_TASK TO COMPLETE_. How many lines in the data below contain the string "each"? State that number only.

_AVAILABLE RECORDS_.
________________
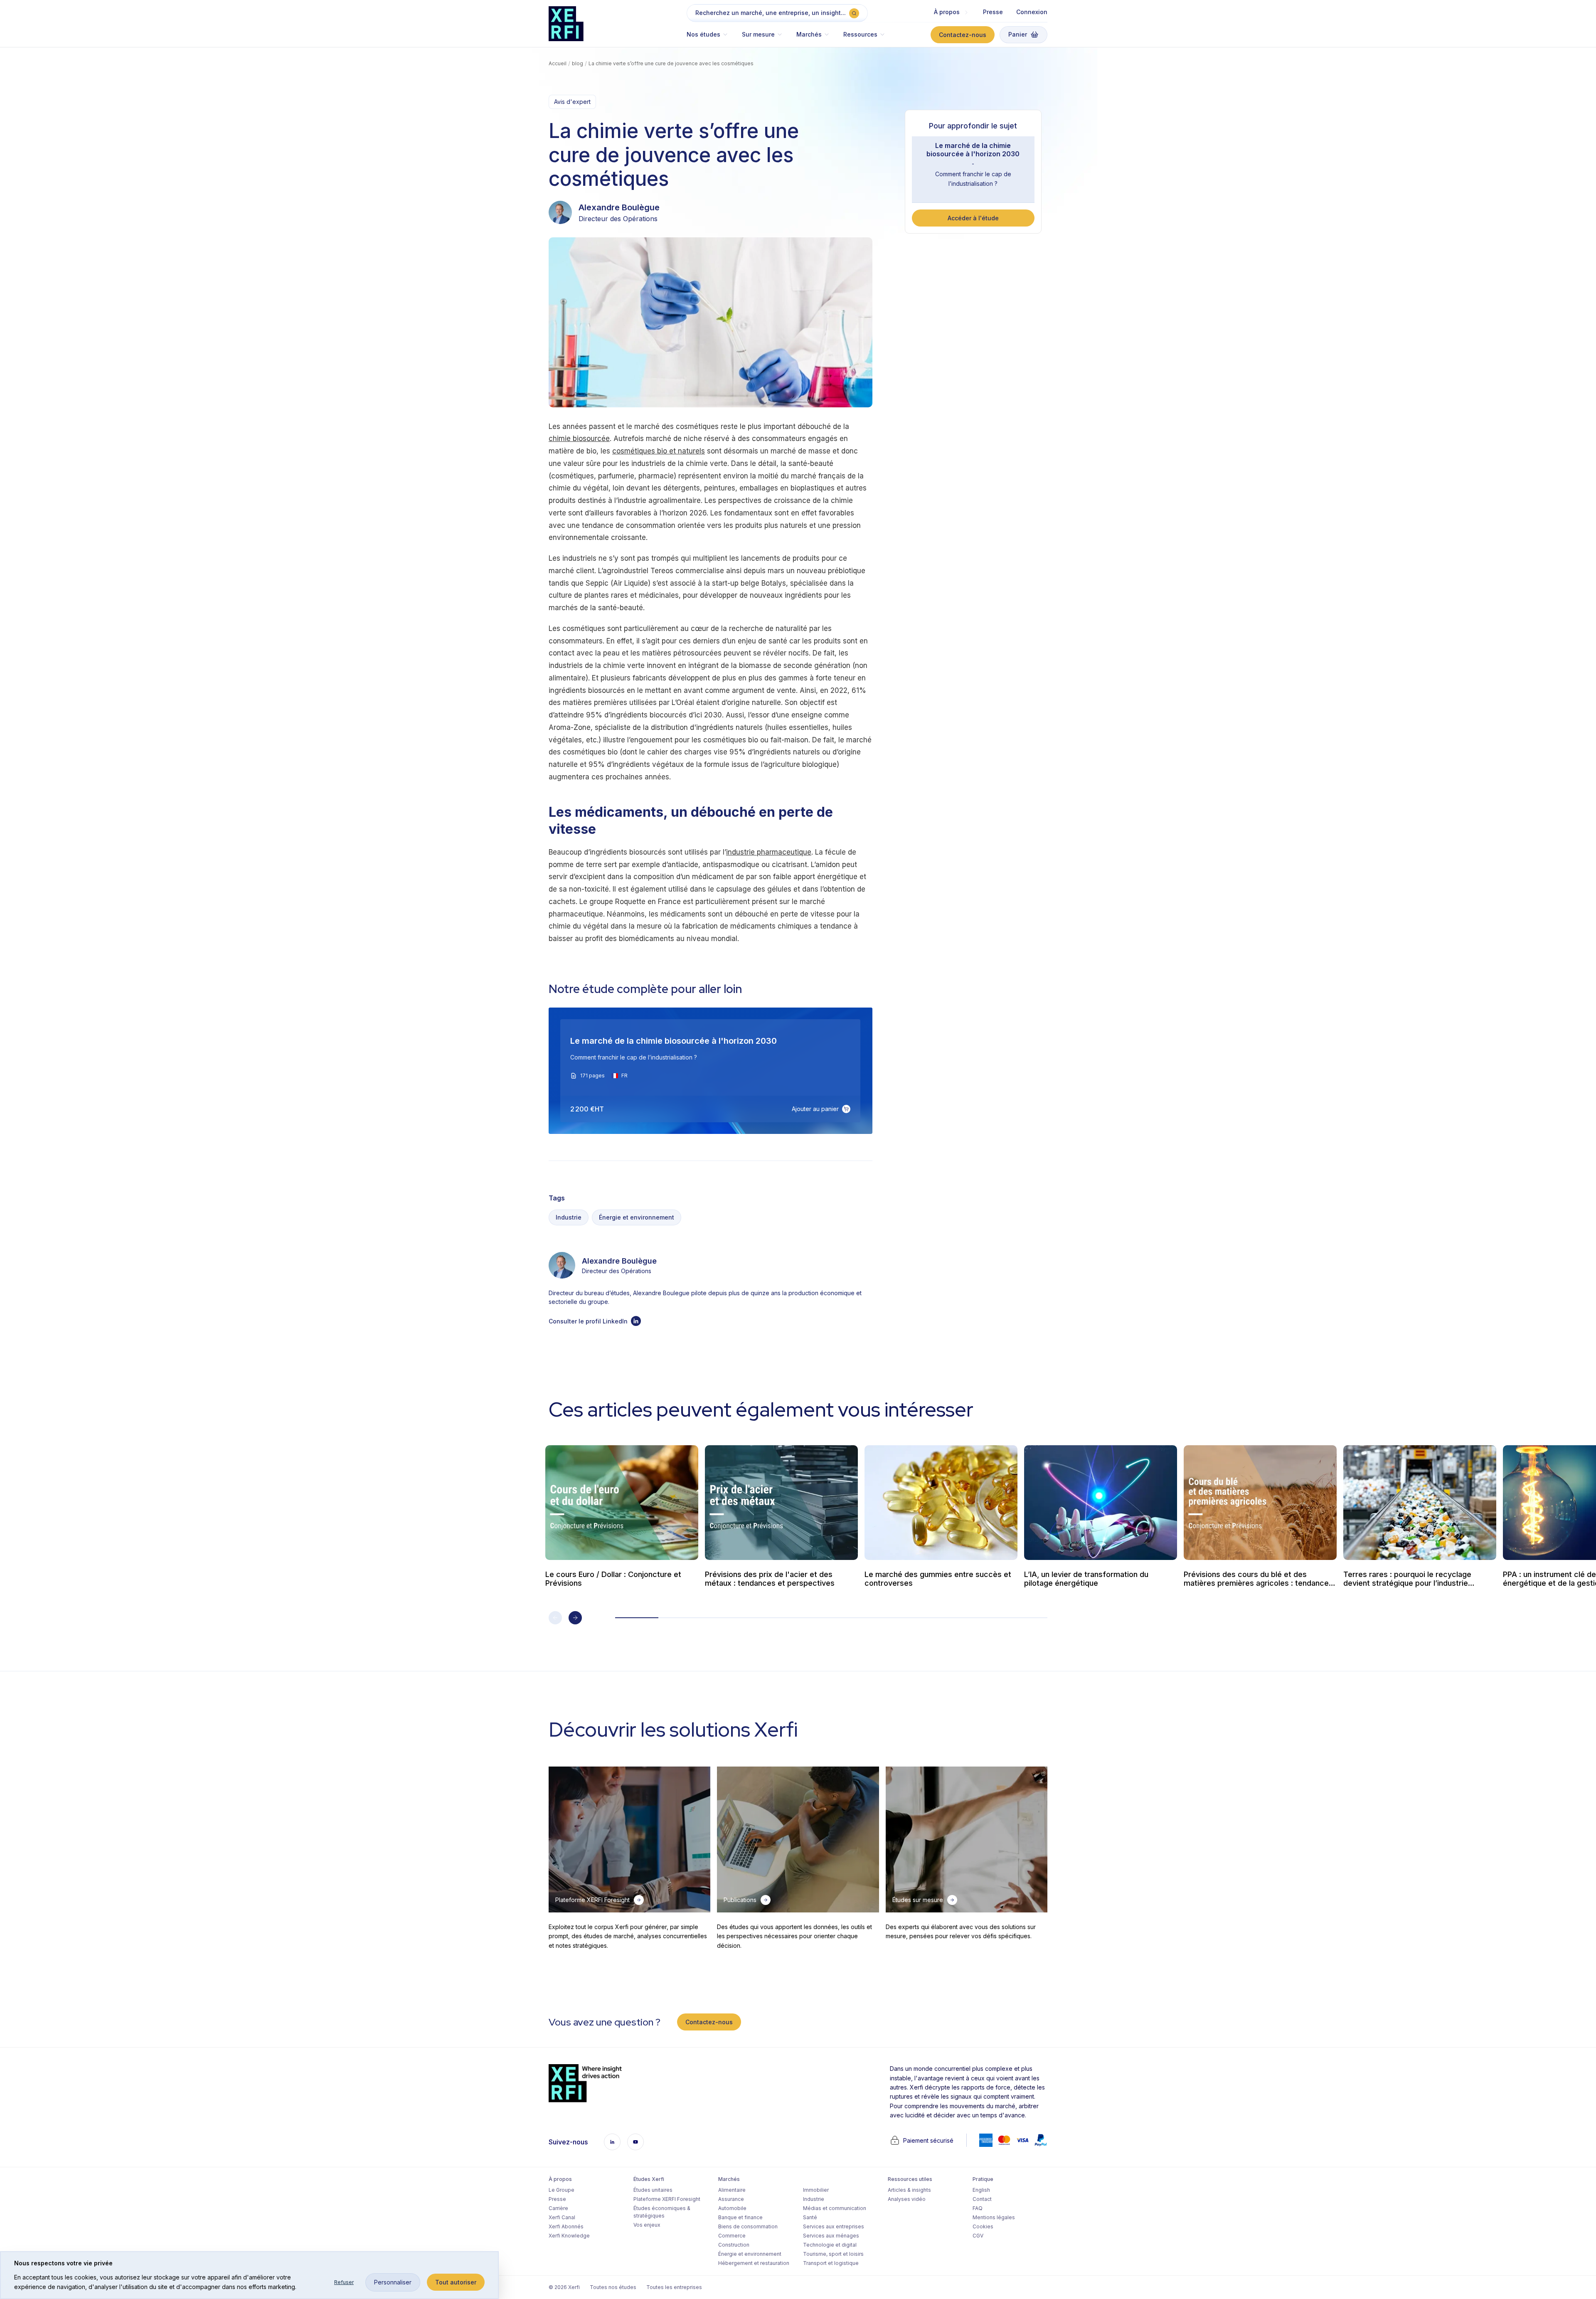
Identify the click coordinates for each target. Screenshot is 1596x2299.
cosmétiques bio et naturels (658, 451)
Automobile (732, 2208)
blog (577, 63)
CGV (978, 2235)
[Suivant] (575, 1617)
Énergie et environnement (636, 1217)
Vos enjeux (646, 2225)
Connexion (1031, 11)
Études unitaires (652, 2190)
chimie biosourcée (579, 438)
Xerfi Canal (562, 2217)
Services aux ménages (831, 2235)
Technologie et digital (830, 2245)
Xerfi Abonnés (566, 2226)
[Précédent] (555, 1617)
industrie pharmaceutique (768, 852)
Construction (733, 2245)
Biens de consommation (748, 2226)
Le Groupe (561, 2190)
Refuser (344, 2282)
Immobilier (816, 2190)
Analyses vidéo (907, 2199)
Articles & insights (909, 2190)
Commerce (732, 2235)
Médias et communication (834, 2208)
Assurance (731, 2199)
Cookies (983, 2226)
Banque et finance (740, 2217)
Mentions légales (994, 2217)
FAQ (978, 2208)
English (981, 2190)
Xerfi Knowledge (569, 2235)
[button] (711, 38)
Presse (993, 11)
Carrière (558, 2208)
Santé (810, 2217)
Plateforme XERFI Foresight (666, 2199)
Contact (982, 2199)
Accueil (557, 63)
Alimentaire (732, 2190)
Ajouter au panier (815, 1108)
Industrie (568, 1217)
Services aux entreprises (833, 2226)
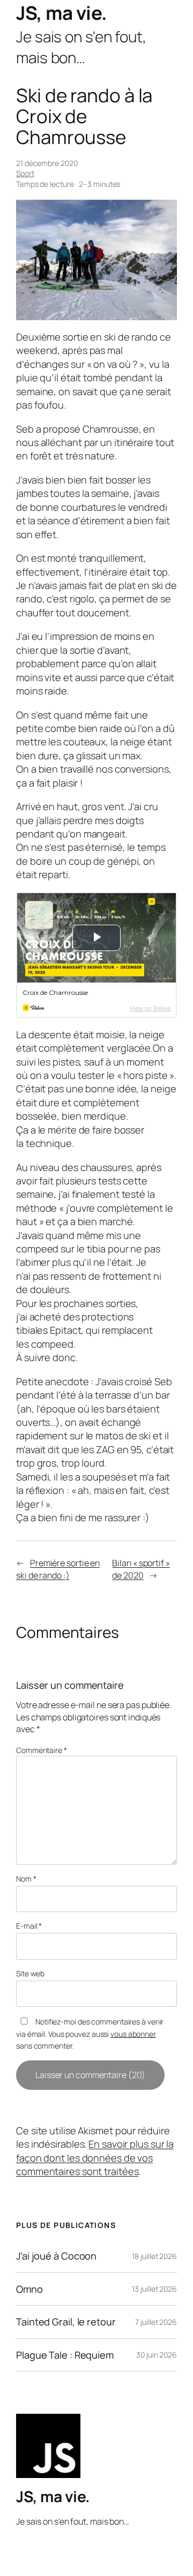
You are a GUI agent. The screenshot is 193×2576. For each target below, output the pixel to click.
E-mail (29, 1926)
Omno (29, 2289)
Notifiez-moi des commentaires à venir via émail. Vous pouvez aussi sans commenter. (90, 2033)
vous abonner (133, 2034)
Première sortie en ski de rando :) (58, 1569)
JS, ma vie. (61, 12)
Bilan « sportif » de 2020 (140, 1569)
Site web (30, 1973)
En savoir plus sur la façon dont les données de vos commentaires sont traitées (95, 2157)
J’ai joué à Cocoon (56, 2255)
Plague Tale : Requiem (65, 2355)
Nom (26, 1879)
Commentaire (41, 1750)
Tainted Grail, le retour (66, 2321)
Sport (25, 173)
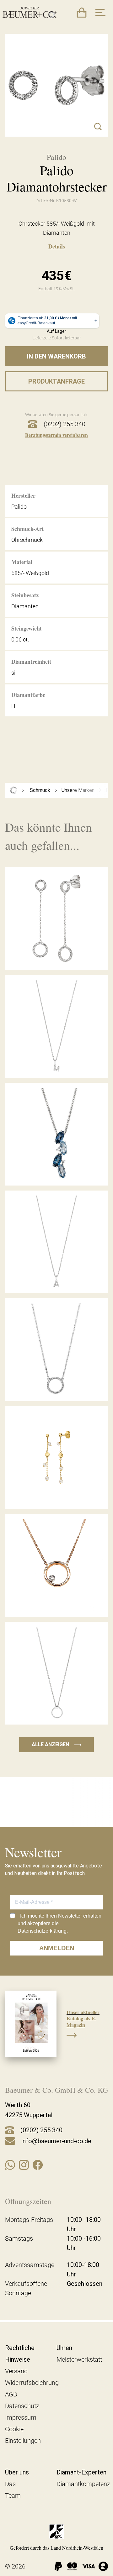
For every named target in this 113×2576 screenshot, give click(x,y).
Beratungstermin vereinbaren (56, 434)
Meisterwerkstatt (79, 2359)
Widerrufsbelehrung (32, 2382)
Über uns (17, 2472)
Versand (16, 2371)
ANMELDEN (56, 1948)
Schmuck (40, 790)
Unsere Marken (78, 790)
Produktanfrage (56, 381)
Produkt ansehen (56, 956)
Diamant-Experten (81, 2472)
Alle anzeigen (56, 1744)
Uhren (64, 2348)
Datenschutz (22, 2406)
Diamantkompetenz (83, 2484)
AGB (11, 2394)
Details (56, 246)
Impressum (20, 2417)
________________
_OUTPUT OF THE TASK_. 2